▶ **GIVEN REQUEST 1**:
Could you turn the records, from their first line through the line containing "(x=532, y=40)", into a numbered list, leaving out blank lines and the pictures?

- Use data from /data/nyse_all/nyse_data

- Use database YOUR_OS_USER_NAME_nyse

- Create partitioned table nyse_eod_part

- Field Names: stockticker, tradedate, openprice, highprice, lowprice, closeprice, volume

- Determine correct data types based on the values

- Create Managed table with “,” as delimiter.

- Partition Field should be tradeyear and of type INT (one partition for corresponding year)

- Insert data into partitioned table using dynamic partition mode.

- Here are the steps to come up with the solution.

>Review the files under /data/nyse_all/nyse_data - determine data types (For example: tradedate should be INT and volume should be BIGINT)

>Create database YOUR_OS_USER_NAME_nyse (if it does not exists)

▶ **GIVEN DATA**:
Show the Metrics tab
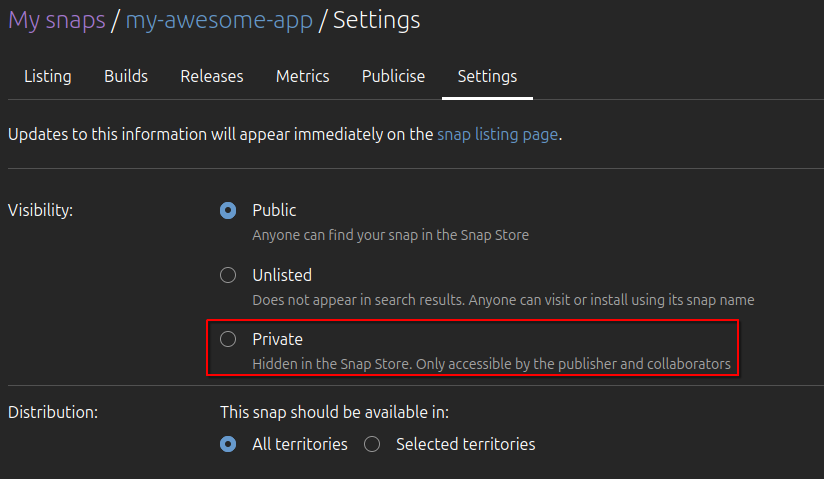The image size is (824, 479). [x=302, y=76]
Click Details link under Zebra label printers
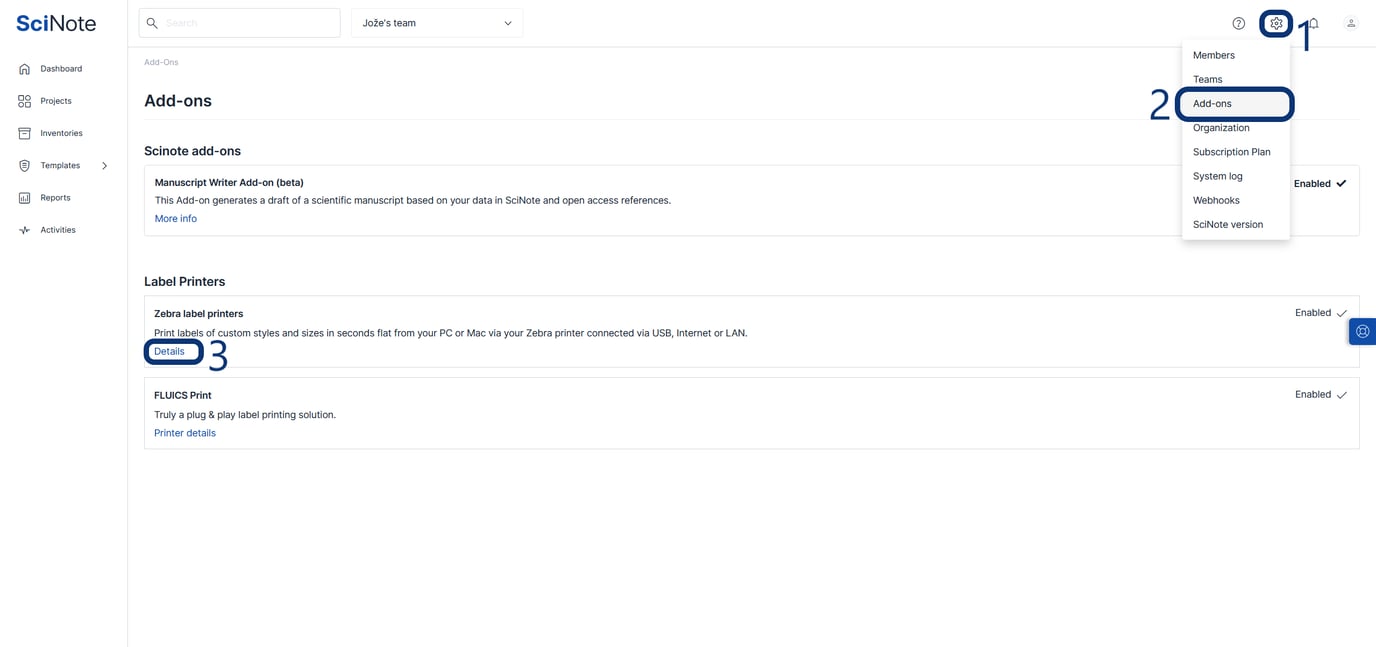1376x647 pixels. pos(169,351)
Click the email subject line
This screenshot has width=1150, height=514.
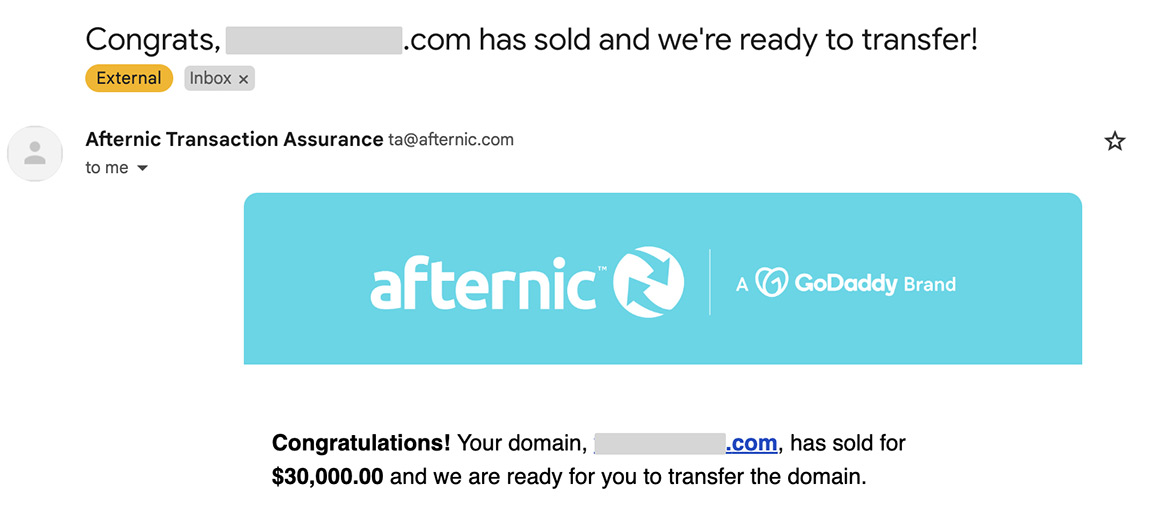(x=532, y=40)
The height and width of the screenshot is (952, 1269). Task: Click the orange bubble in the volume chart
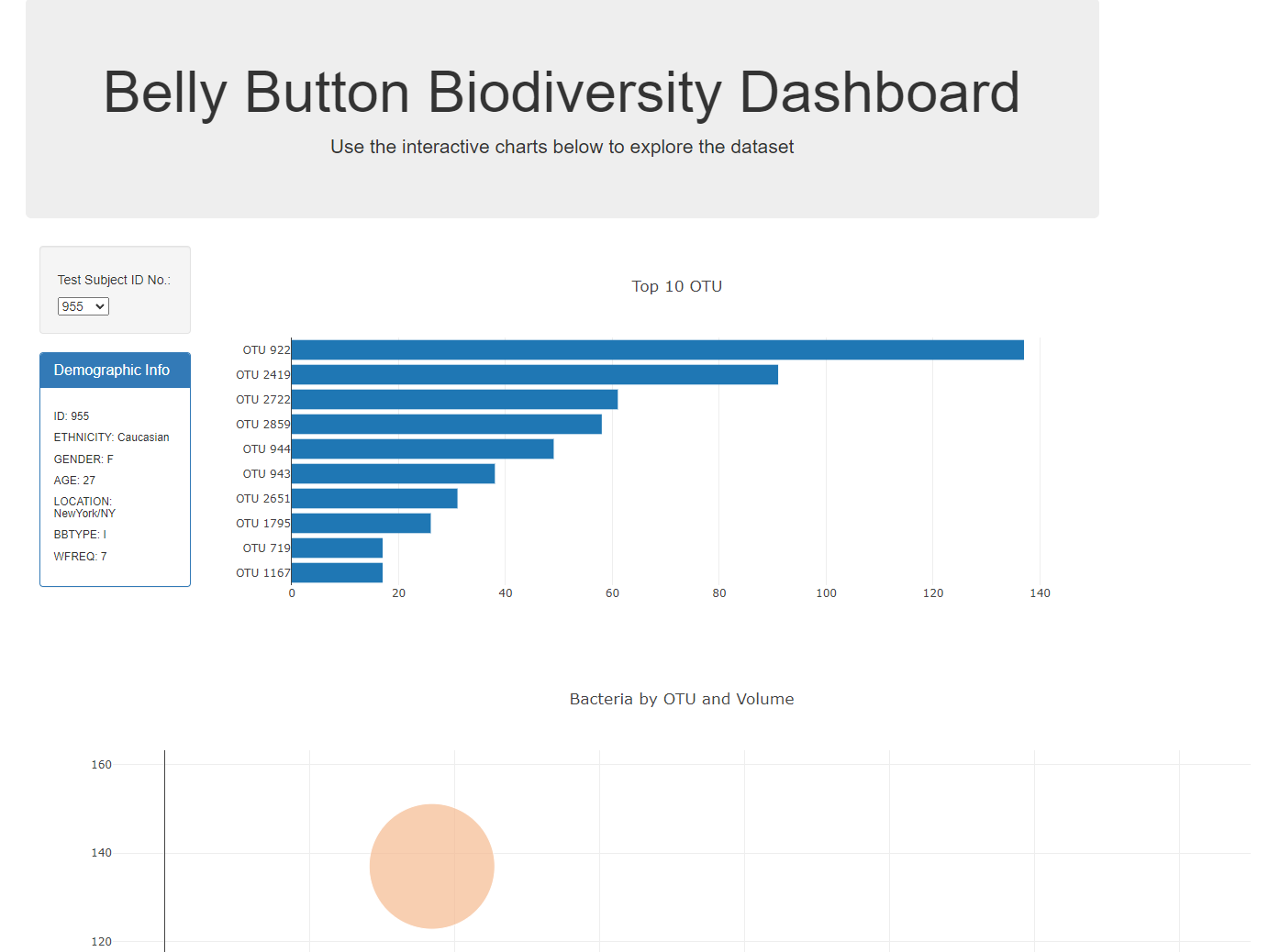(x=431, y=865)
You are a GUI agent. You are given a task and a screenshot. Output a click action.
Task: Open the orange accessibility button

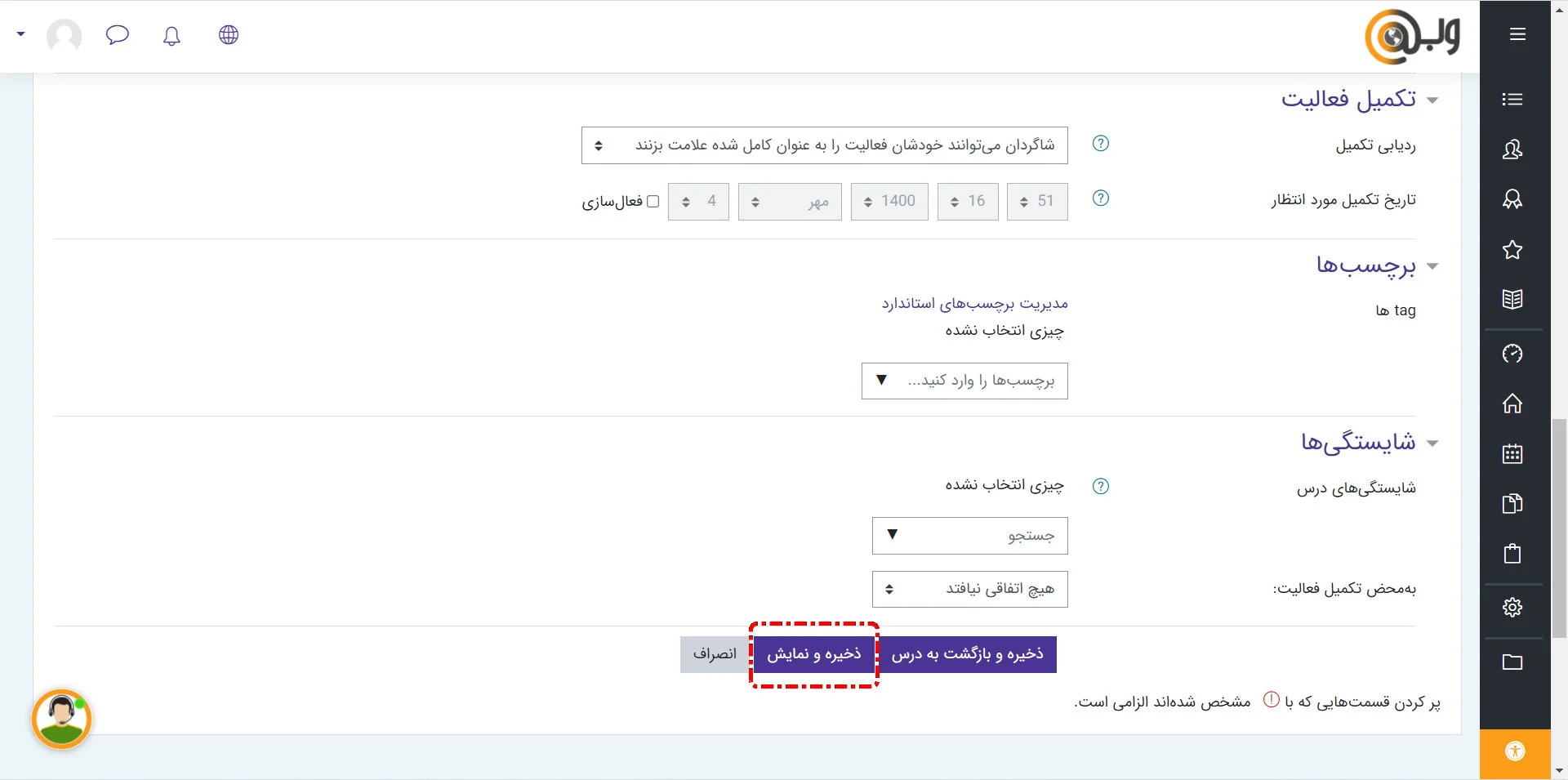coord(1515,751)
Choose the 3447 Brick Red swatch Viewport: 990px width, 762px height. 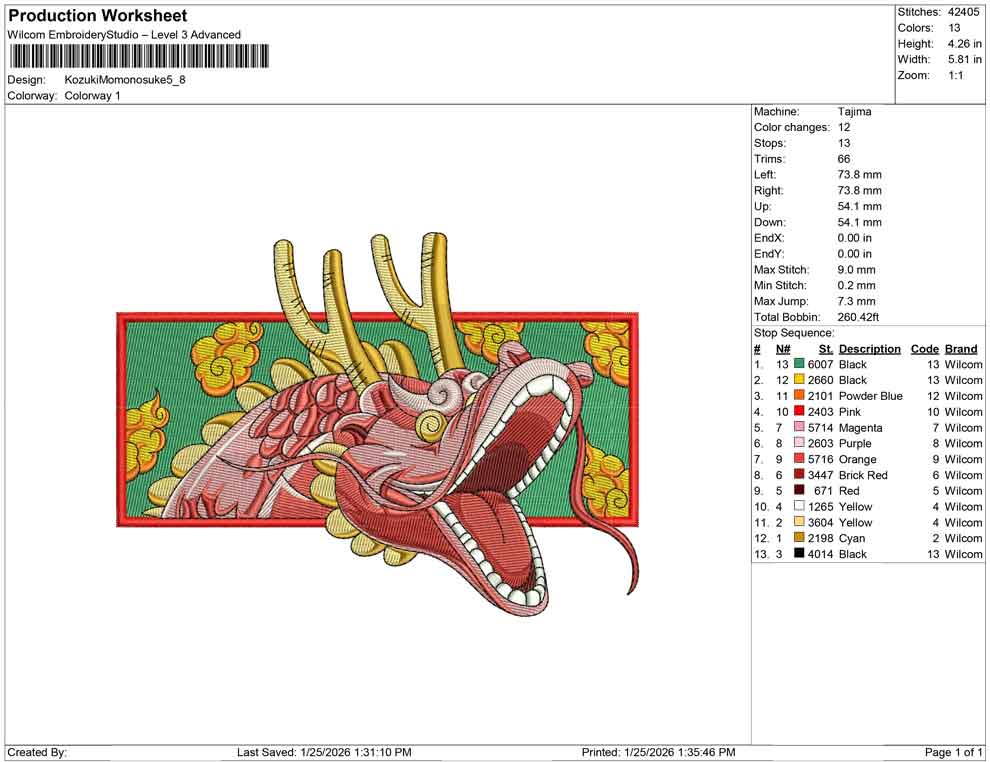pos(799,475)
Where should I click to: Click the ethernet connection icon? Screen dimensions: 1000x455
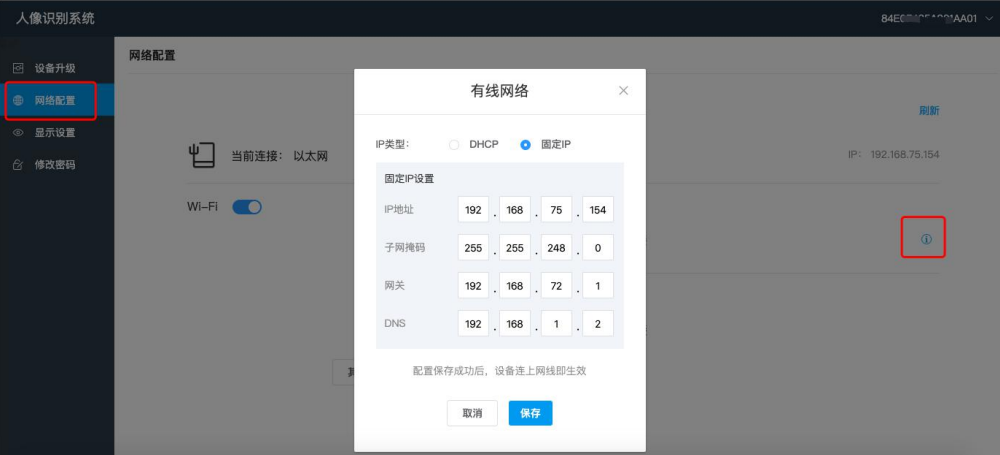click(x=202, y=156)
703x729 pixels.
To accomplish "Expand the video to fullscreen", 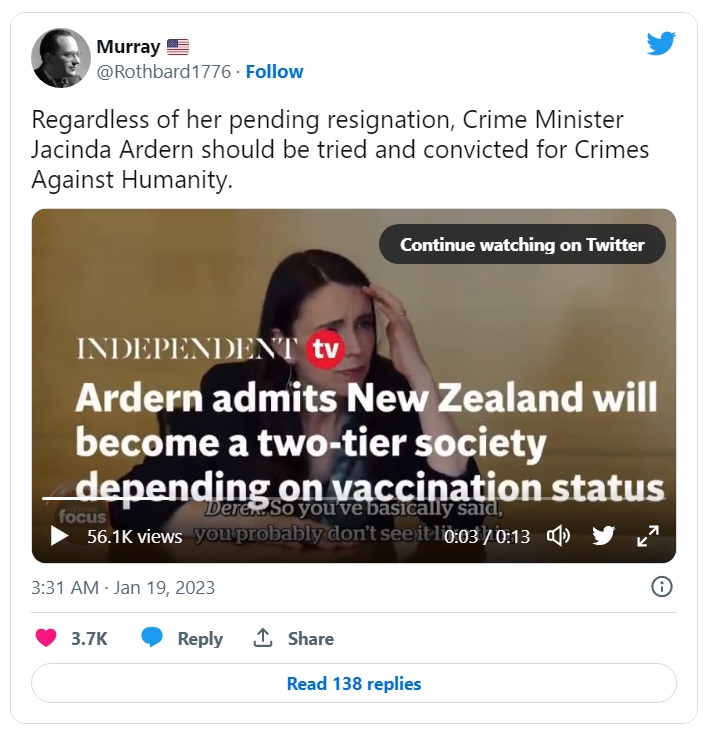I will (x=648, y=536).
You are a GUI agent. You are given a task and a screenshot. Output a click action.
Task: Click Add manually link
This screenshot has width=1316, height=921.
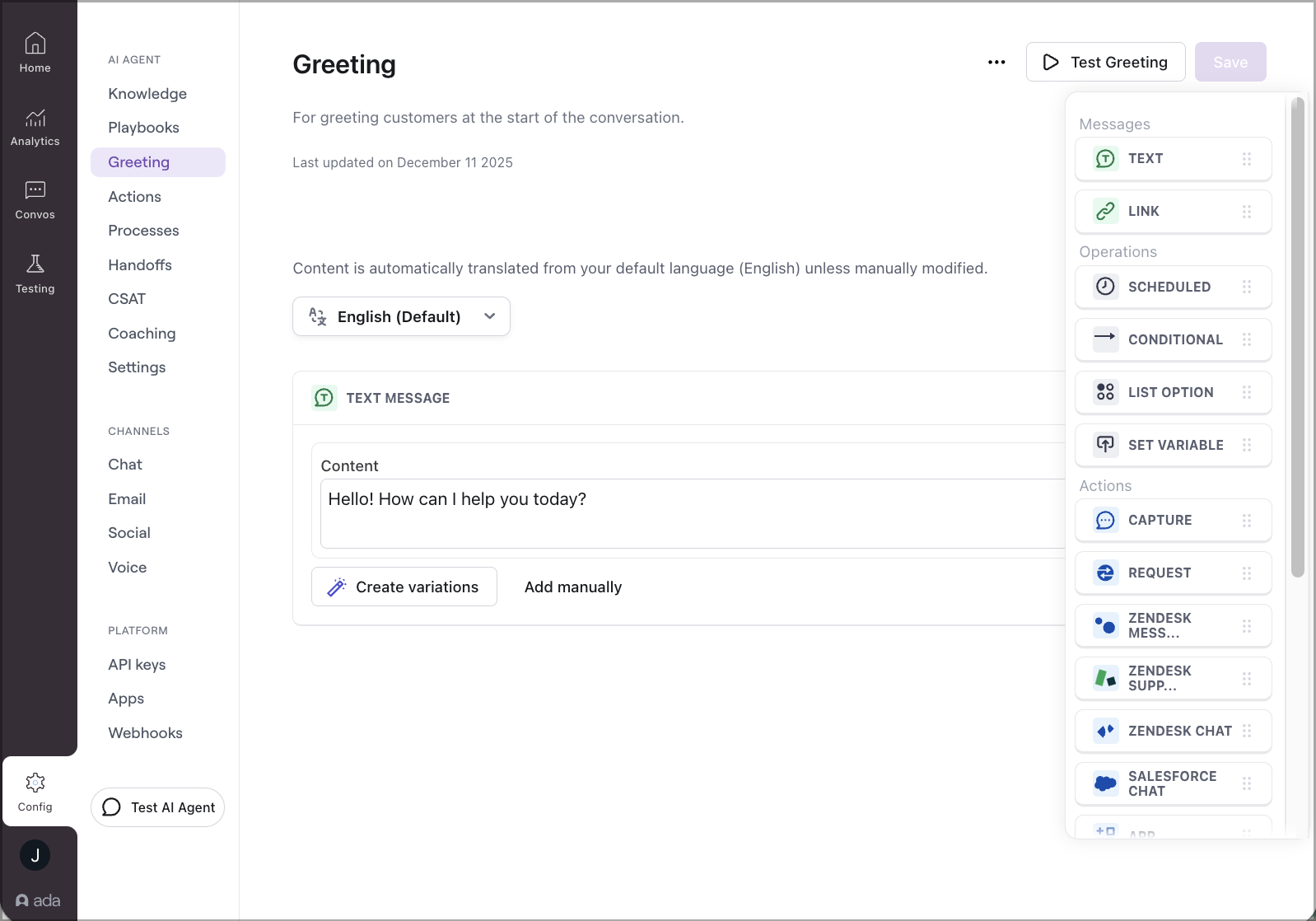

▶ **GIVEN REQUEST 2**:
Can you continue the instructions for building the partitioned NYSE table from where they stop?

▶ **RESPONSE 1**:
1. Show the Metrics tab
2. The image size is (824, 479). [x=302, y=76]
3. Click Details link under Zebra label printers
4. 1376x647 pixels. pos(169,351)
5. Click the email subject line
6. This screenshot has width=1150, height=514.
7. (x=532, y=40)

▶ **RESPONSE 2**:
>Create non partitioned stage table

>Load data into non partitioned stage table

>Validate the count and also see that data is as expected by running simple select query.

>Create partitioned table

>Set required properties to use dynamic partition

>Insert data into partitioned table - here is how you can compute year from tradedate of type int year(to_date(cast(tradedate AS STRING), 'yyyyMMdd')) AS tradeyear

In [1]:
from pyspark.sql import SparkSession

In [2]:
spark = SparkSession.\
    builder.\
    enableHiveSupport().\
    appName("Spark SQL -Exercise Partitioning").\
    master("yarn").\
    getOrCreate()

Setting default log level to "WARN".
To adjust logging level use sc.setLogLevel(newLevel). For SparkR, use setLogLevel(newLevel).


In [6]:
spark.sql("SET hive.exec.dynamic.partition").show()

+--------------------+-----------+
|                 key|      value|
+--------------------+-----------+
|hive.exec.dynamic...|<undefined>|
+--------------------+-----------+



### Set required properties to use dynamic partition

In [7]:
spark.sql("SET hive.exec.dynamic.partition.mode").show()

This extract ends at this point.